1ª Med. “Silencio y escucha”

(Viernes 31-mar-06)

Dios habla y el hombre escucha. Dios no es un dios mudo. Y el hombre en la medida que entra en el silencio, puede escuchar la voz de Dios. La finalidad de este retiro es escuchar a Dios. A Dios que nos habla dándonos su Palabra divina, dándonos a su Hijo amado, su Verbo en la comunión del Espíritu Santo. Y venimos a escuchar la Palabra de Dios esperando que esta Palabra, que es Palabra de vida, dé fruto en nuestra vida. Y para ello es absolutamente necesario el silencio.

Las grandes obras de Dios se han realizado en el silencio: el silencio divino es dónde Dios actúa: la Creación –todo estaba en silencio, pues no existía nada-, la Encarnación –el Hijo se hace hombre en el silencio de la Virgen-. Las grandes obras de Dios se llevan siempre a cabo en el silencio. Hay un fragmento del libro de la Sabiduría que escuchamos en el tiempo de Navidad como profecía del misterio de la Encarnación y que dice:

14 Cuando un silencio apacible lo envolvía todo

y la noche llegaba a la mitad de su carrera,

 15 tu palabra omnipotente se lanzó desde los cielos (Sb 18)

y el Verbo se hizo carne, en el silencio de María.

La Creación, la Encarnación y la mayor de todas las obras de Dios: la Resurrección. ‘Nadie supo la hora ni la manera, antes de que despuntase el sol, Cristo resucitó.’

En la noche Cristo resucita, porque Cristo es la luz que disipa las tinieblas de nuestros pecados, de nuestra muerte. Y Cristo resucita en el silencio de la noche.

Por eso es bien sencillo: escuchar, escuchar y escuchar.

¿Cuál es el primer mandamiento de la ley de Dios? Cuando Dios se revela a Moisés y le da el Decálogo, las Diez palabras, los Diez mandamientos, le dice:

4 Escucha, Israel: Yahvé nuestro Dios es el único Yahvé. 5 Amarás a Yahvé tu Dios con todo tu corazón, con toda tu alma y con todas tus fuerzas.(Dt 6) (Cf. Mc 12, 29)

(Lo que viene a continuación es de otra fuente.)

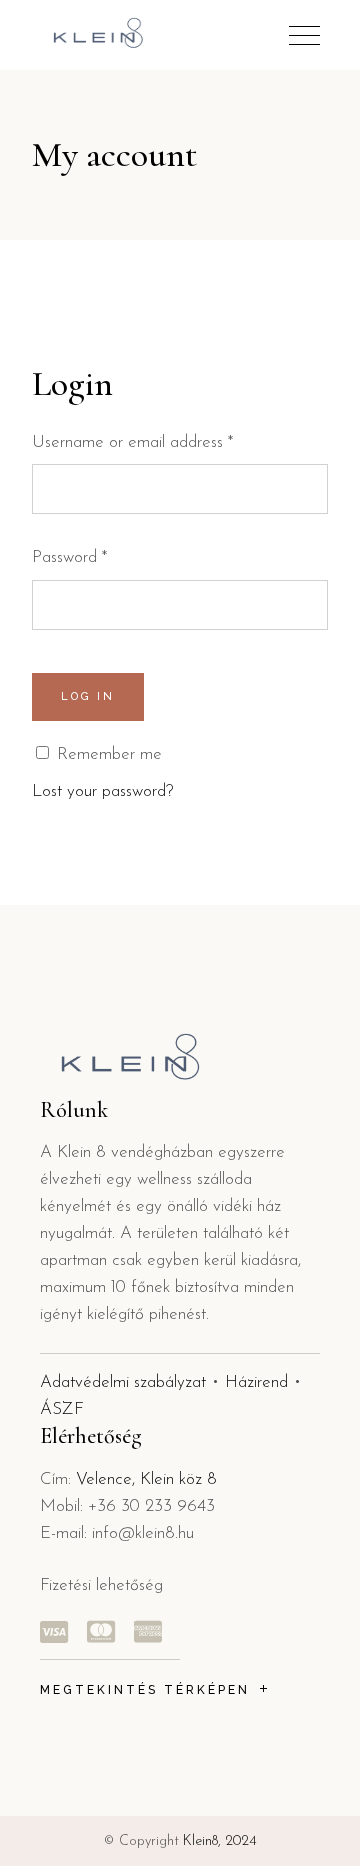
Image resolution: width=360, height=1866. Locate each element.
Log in (88, 696)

Así que el primer mandamiento no es “amar a Dios sobre todas las cosas” sino “escucha, Israel, el Señor nuestro Dios… amarás al Señor con todo tu corazón…”

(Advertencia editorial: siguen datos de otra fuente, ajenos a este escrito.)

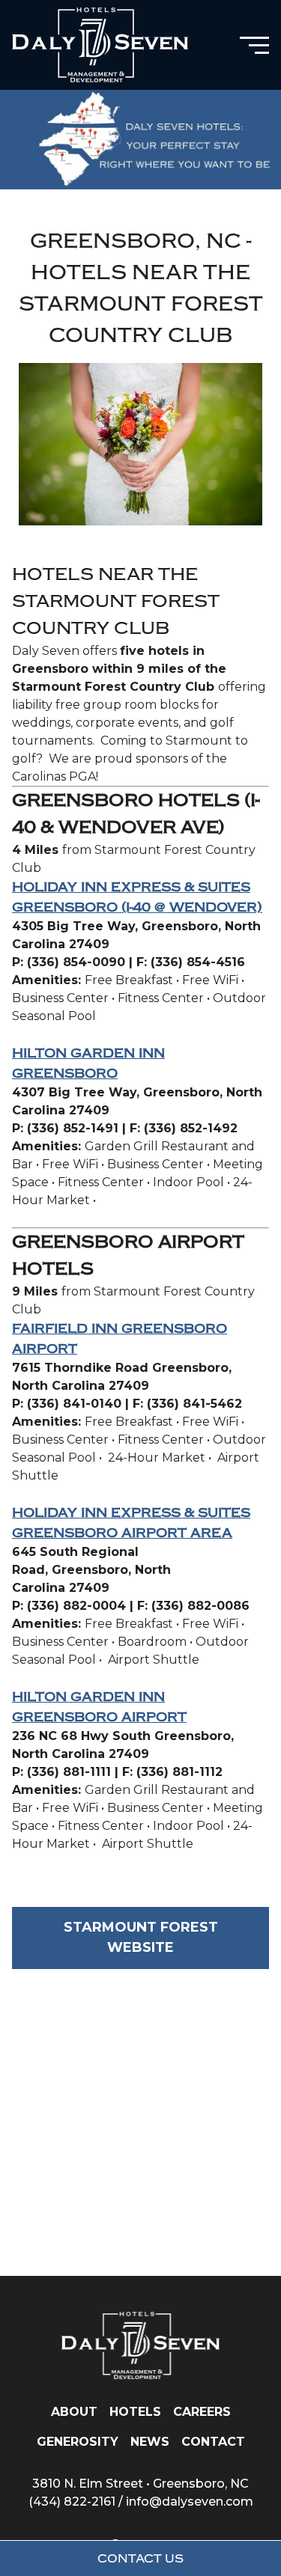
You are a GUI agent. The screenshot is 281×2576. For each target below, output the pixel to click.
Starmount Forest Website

Continuamente Dios se acerca a su pueblo, pero su pueblo es duro de cerviz y de oído porque en su corazón no escucha la voz de Dios. Se dedican a escuchar otras voces, y no la de Dios. El ejemplo más paradigmático: el pecado original. ¿Dónde está el pecado original de Adán y Eva? No tanto si comieron o no del fruto del árbol sino en que dejaron de escuchar a Dios y escucharon la voz de la serpiente.

¿Cuál es la primera de las Bienaventuranzas?

27 Estaba él diciendo estas cosas cuando alzó la voz una mujer de entre la gente y dijo: «¡Dichoso el seno que te llevó y los pechos que te criaron!» 28 Pero él dijo: «Dichosos más bien los que oyen la palabra de Dios y la guardan.» (Lc 11)

Esa es la primera Bienaventuranza y el primer mandamiento. Y para eso debo callarme yo.

Dios que es muy listo, ha puesto en nuestra naturaleza la necesidad del sueño, ¿sabéis por qué? Pues para que nos callemos de una vez, porque de lo contrario, no hay manera de que le dejemos a Él hablar. Por eso en el AT Dios se revela tantas veces en sueños: cuando el hombre, por fin calla.

Fijaos también en la escena de la Transfiguración.

7 Entonces se formó una nube que les cubrió con su sombra, y vino una voz desde la nube: «Este es mi Hijo amado, escuchadle.» (Mc 9)

Escuchar al Hijo es escuchar al Padre.

Recordemos la escena de Marta y María. Marta atareada con mil cosas —como nosotros— y en cambio María a los pies de Jesús escuchándole.

Marta se pierde estar con Jesús. La imagen de Marta y María es como la Iglesia: la Iglesia obra como Marta, precisamente, porque primero escucha como María.

Y la que escucha de forma perfecta es la Virgen María. Ella es la que ha escuchado perfectamente la Palabra del Padre, hasta el punto que el Verbo se ha hecho carne.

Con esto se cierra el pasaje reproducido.